### Work instructions
Retype the stretch of entries from the line containing "Given: Click the view detail icon for F区 row" through the line containing "The width and height of the screenshot is (1568, 758).", leaving the pictures out of your answer.

### Dataset content
# # # # #

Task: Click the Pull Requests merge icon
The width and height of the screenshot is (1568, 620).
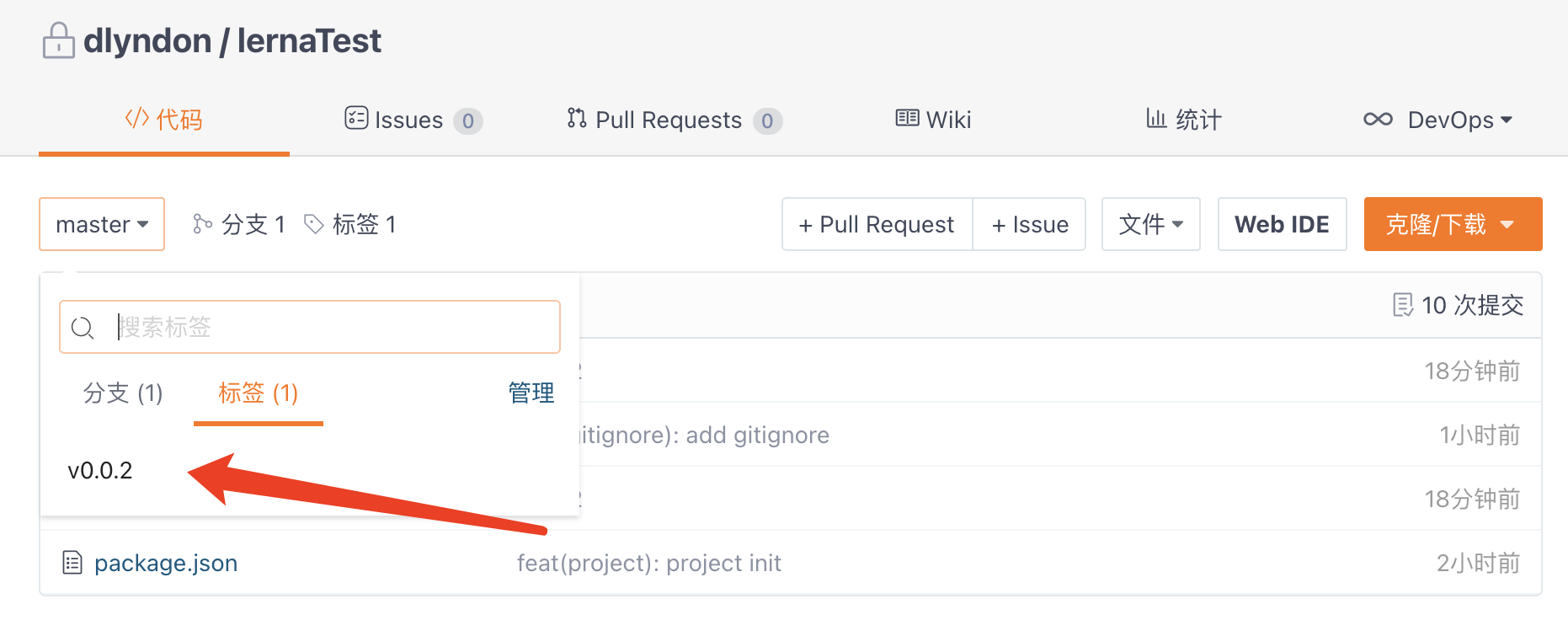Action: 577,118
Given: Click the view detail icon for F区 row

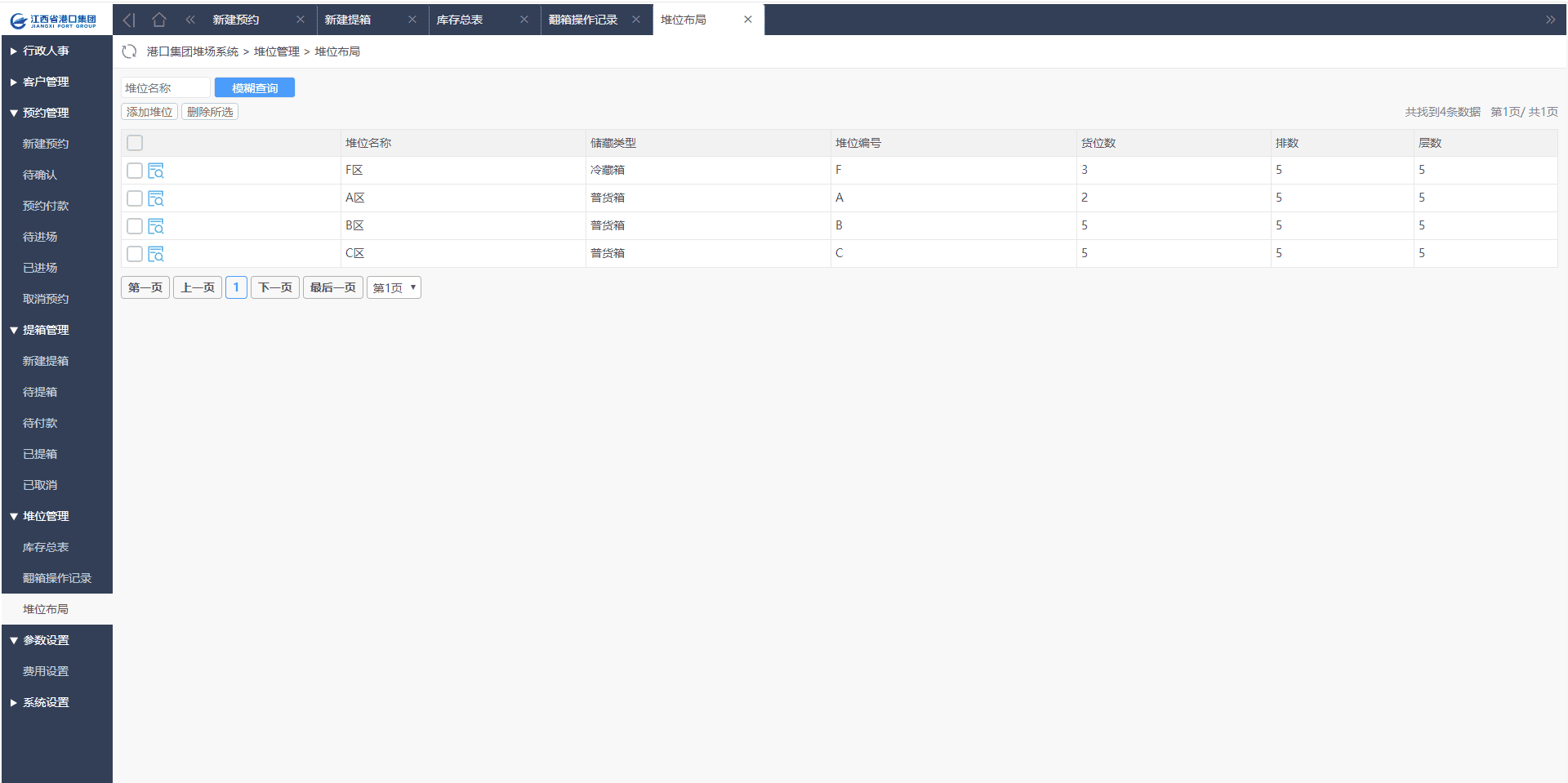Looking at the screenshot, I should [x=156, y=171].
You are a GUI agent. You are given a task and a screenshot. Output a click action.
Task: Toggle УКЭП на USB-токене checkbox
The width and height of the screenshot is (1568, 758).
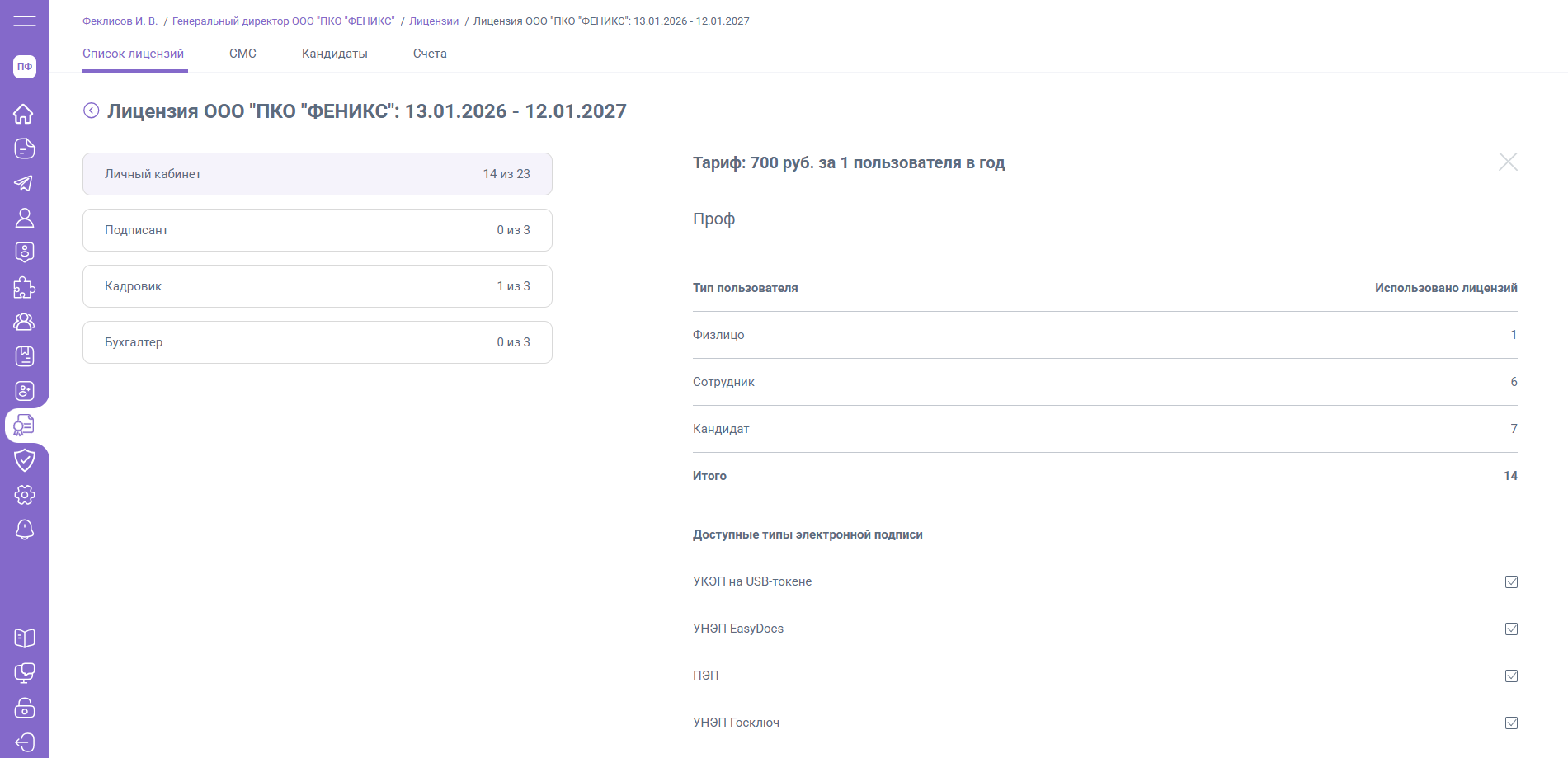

# # # # #

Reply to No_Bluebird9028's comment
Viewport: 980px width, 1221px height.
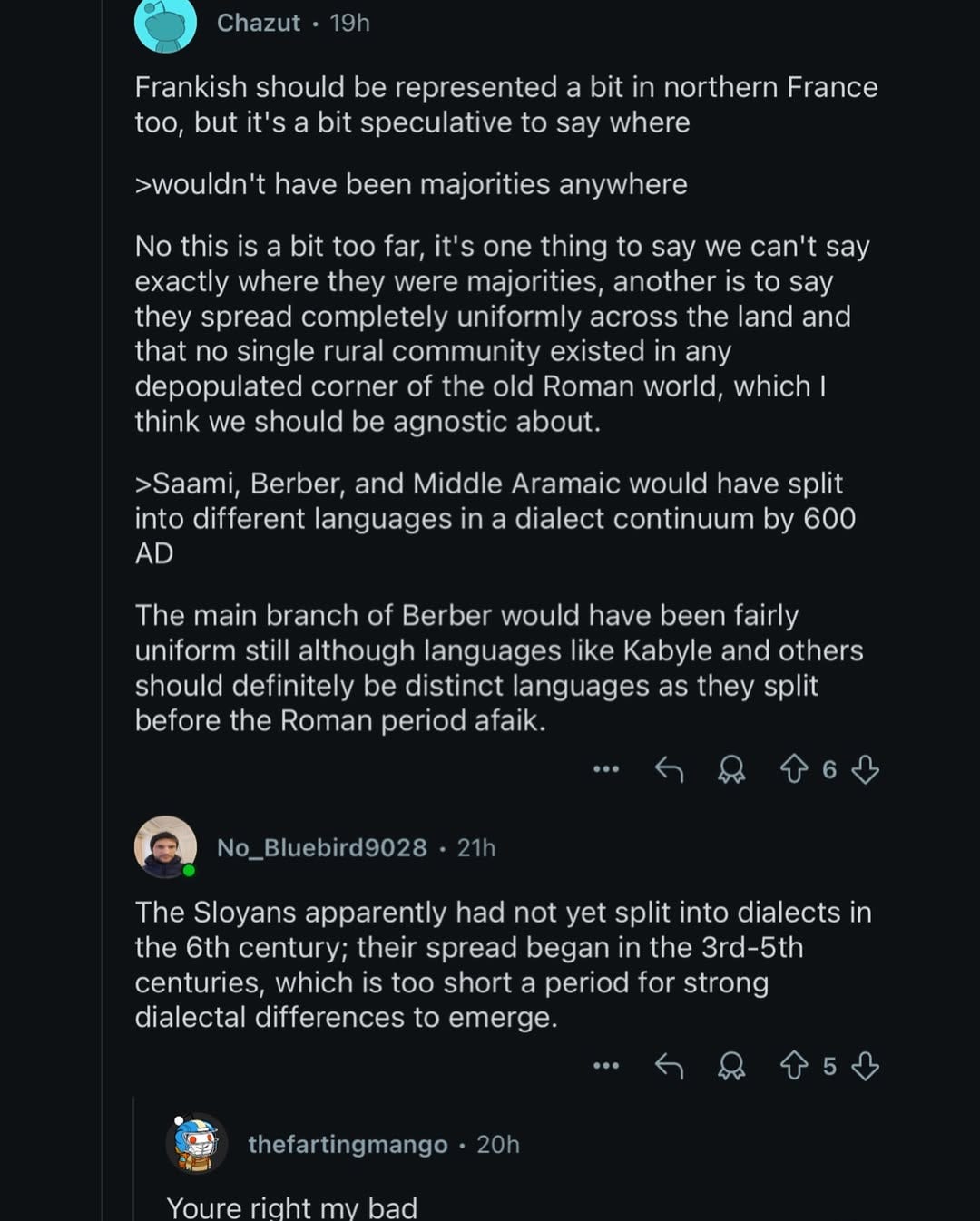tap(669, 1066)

# # # # #

### Final result
Given: Click the view detail icon for F区 row

Looking at the screenshot, I should [x=156, y=171].
You are a GUI agent. You are given a task and a screenshot. Output a click action.
Task: Toggle УКЭП на USB-токене checkbox
The width and height of the screenshot is (1568, 758).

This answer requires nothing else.